This code is based on the transfer-learning-conv-ai repo from Hugging Face. Please check the accompanying blog post How to build a State-of-the-Art Conversational AI with Transfer Learning.
The major difference is that we use PyTorch Lightning instead of Ignite and a more "up to date" version of Transformers. We also made an effort to make everything well documented and "easy" to understand.
Our model is built on top of a pretrained GPT2 model and its is trained in a multi-task setting where we minimize the following losses:
- Language modeling: we project the hidden-state on the word embedding matrix to get logits and apply a cross-entropy loss on the portion of the target corresponding to the gold reply (green labels on the above figure).
- Next-sentence prediction: we pass the hidden-state of the last token (the end-of-sequence token) through a linear layer to get a score and apply a cross-entropy loss to classify correctly a gold answer among distractors.
virtualenv -p python3.6 convai-env
source convai-env/bin/activate
git clone https://github.com/HLT-MAIA/lightning-convai
cd lightning-convai
pip install -r requirements.txt
To set up your training you have to define your model configs. Take a look at the example.yaml
in the configs folder, where all hyperparameters are briefly described.

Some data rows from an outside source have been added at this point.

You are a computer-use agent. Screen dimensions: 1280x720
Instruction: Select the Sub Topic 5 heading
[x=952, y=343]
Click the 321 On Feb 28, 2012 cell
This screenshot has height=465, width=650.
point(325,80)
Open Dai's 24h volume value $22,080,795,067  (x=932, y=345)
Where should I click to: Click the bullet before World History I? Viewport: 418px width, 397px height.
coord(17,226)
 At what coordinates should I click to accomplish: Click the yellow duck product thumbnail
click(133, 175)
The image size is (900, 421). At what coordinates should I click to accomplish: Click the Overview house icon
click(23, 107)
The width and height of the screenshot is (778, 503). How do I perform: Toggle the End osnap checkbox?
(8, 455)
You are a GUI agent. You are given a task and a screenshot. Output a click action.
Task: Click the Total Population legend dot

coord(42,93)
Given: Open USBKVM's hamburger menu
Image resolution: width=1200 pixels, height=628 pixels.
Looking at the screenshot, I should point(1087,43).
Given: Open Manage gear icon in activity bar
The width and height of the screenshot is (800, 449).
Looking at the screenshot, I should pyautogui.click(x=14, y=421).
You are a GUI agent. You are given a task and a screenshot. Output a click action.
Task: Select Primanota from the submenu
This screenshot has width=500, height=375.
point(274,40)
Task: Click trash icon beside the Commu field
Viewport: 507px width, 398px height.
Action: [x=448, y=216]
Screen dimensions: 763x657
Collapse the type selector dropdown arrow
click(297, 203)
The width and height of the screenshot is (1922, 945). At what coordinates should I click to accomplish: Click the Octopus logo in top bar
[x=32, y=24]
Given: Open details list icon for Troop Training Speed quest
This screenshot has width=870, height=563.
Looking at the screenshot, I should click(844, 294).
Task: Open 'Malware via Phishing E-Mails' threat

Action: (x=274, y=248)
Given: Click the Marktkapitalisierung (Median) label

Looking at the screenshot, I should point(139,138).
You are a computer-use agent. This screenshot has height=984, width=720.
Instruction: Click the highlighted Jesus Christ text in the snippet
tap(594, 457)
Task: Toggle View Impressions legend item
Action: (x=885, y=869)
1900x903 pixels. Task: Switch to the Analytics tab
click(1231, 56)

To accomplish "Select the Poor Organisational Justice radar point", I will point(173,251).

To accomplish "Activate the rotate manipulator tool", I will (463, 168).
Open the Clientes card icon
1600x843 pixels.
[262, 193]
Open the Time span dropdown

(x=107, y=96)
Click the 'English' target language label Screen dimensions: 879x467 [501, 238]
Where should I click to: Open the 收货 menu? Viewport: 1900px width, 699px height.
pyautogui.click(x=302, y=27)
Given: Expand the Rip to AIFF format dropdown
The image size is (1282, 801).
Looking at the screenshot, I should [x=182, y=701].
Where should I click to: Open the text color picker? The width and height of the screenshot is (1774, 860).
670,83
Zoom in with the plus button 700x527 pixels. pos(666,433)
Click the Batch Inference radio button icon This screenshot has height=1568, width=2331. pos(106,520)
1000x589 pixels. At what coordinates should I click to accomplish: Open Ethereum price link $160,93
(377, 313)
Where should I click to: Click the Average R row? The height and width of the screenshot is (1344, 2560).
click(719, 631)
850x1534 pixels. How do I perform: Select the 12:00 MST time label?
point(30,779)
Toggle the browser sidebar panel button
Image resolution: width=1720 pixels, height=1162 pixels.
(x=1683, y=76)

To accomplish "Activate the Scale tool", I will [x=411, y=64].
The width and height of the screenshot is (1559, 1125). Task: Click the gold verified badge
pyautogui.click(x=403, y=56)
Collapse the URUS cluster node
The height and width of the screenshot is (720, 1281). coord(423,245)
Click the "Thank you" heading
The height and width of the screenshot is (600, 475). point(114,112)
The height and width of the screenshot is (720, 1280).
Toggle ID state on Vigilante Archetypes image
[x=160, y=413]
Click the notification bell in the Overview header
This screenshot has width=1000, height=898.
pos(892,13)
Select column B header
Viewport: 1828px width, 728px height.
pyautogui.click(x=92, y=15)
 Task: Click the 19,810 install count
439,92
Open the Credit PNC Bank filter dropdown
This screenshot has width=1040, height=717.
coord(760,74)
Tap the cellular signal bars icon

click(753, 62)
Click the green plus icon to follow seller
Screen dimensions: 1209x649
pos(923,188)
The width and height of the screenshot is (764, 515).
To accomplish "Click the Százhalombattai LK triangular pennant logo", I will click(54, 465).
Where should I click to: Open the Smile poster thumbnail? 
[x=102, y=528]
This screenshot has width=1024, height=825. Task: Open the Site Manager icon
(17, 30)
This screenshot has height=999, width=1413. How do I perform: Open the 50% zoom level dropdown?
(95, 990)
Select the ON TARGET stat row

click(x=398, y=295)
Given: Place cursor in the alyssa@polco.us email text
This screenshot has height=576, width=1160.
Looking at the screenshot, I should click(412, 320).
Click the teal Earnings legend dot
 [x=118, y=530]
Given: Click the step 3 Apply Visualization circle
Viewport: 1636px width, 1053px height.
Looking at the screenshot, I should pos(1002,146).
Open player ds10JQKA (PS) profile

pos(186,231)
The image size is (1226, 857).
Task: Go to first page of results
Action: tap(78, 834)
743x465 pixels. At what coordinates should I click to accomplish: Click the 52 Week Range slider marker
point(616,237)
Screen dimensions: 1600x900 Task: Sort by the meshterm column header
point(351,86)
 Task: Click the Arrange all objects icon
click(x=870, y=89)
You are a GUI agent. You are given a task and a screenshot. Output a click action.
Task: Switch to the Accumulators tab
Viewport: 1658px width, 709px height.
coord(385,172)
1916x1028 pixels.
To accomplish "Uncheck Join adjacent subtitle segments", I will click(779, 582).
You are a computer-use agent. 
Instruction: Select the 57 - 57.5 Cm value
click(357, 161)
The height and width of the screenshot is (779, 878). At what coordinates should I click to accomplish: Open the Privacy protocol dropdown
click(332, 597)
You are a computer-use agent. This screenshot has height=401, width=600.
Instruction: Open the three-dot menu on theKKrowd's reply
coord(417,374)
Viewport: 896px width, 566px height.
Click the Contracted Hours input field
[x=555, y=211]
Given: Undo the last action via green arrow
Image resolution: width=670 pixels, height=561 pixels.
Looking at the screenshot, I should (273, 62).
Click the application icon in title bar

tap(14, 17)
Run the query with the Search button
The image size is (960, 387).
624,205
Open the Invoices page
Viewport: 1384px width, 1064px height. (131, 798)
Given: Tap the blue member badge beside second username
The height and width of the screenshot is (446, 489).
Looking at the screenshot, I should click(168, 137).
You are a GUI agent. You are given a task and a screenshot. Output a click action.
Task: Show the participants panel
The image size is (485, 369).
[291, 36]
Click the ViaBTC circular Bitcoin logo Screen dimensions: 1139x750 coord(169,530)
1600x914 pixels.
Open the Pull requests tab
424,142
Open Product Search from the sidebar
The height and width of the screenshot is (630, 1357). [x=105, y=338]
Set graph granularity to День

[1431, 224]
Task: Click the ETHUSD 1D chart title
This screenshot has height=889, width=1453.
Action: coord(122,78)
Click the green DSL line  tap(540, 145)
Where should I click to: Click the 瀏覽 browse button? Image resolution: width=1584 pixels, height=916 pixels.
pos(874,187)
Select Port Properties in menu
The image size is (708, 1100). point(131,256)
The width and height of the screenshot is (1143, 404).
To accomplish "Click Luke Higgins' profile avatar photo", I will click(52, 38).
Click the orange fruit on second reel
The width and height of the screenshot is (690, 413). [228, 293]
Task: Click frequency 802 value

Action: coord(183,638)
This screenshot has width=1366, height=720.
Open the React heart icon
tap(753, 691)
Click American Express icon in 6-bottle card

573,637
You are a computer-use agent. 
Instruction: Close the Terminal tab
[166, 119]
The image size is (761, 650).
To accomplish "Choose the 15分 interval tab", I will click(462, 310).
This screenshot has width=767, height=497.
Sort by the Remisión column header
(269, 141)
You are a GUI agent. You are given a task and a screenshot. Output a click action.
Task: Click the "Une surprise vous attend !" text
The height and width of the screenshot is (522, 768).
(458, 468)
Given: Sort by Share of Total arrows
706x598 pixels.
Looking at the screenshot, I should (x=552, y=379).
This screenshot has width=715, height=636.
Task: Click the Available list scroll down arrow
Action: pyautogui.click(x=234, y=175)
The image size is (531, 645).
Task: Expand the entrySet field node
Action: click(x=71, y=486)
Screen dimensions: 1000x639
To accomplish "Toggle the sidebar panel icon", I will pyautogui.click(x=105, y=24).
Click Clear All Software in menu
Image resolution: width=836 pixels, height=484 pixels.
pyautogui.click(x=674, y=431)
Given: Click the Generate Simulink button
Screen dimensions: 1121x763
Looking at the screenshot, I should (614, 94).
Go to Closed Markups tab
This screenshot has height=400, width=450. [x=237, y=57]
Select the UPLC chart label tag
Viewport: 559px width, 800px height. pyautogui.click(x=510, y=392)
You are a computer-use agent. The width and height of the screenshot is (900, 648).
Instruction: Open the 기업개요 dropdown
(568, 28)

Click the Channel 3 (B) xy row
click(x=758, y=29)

After defining your hyperparameter run the following command:
python cli.py train -f configs/example.yaml
Launch tensorboard with:
tensorboard --logdir="experiments/"
To test your model ability to rank candidate answers and reply to user questions just run the following command:
python cli.py test --experiment experiments/{experiment_id}/ --test_set data/personachat_val.json
where experiment_id
is the name of the experiment folder containing the model you want to test.
Options:
--experiment PATH Path to the experiment folder containing the checkpoint
we want to interact with. [required]
--test_set PATH Path to the json file containing the testset.
[required]
--cuda / --cpu Flag that either runs inference on cuda or in cpu.
[default: True]
--seed INTEGER Seed value used during inference. This influences
results only when using sampling.
--sample / --search Flag that either runs Nucleus-Sampling or Beam search.
[default: True]
--top_p FLOAT Nucleus filtering (top-p) before sampling (<=0.0: no
filtering)
--temperature FLOAT Use temperature to decrease the sensitivity to low
probability candidates when sampling.
--num_beams INTEGER Number of beams during search.
--to_json TEXT Creates and exports model predictions to a JSON file.
[default: False]
--help Show this message and exit.
Fun command where we can interact with with a trained model that impersonates a Vegan that likes cooking and radical activities such as sky-diving.
python cli.py interact --experiment experiments/{experiment_id}/
Training with the example.yaml
config should result in the following:
Metric | GPT2 | DialoGPT-small |
---|---|---|
Hits@1↑ | 0.8023 | 0.8231 |
Hits@5↑ | 0.9721 | 0.9771 |
Hits@10↑ | 0.9948 | 0.9960 |
BLEU↑ | 2.7799 | 2.9633 |
TER↓ | 1.0497 | 1.0528 |
BERTScore↑ | 0.8548 | 0.8548 |
Download DialoGPT2-small trained with PersonaChat:
cd experiments
wget https://unbabel-experimental-models.s3.amazonaws.com/maia/persona/dialogpt2-small.zip
unzip dialogpt2-small.zip
Test the model:
python cli.py test --experiment experiments/dialogpt2-small/ --test_set data/personachat_val.json --to_json
All the code follows the same style we use Black.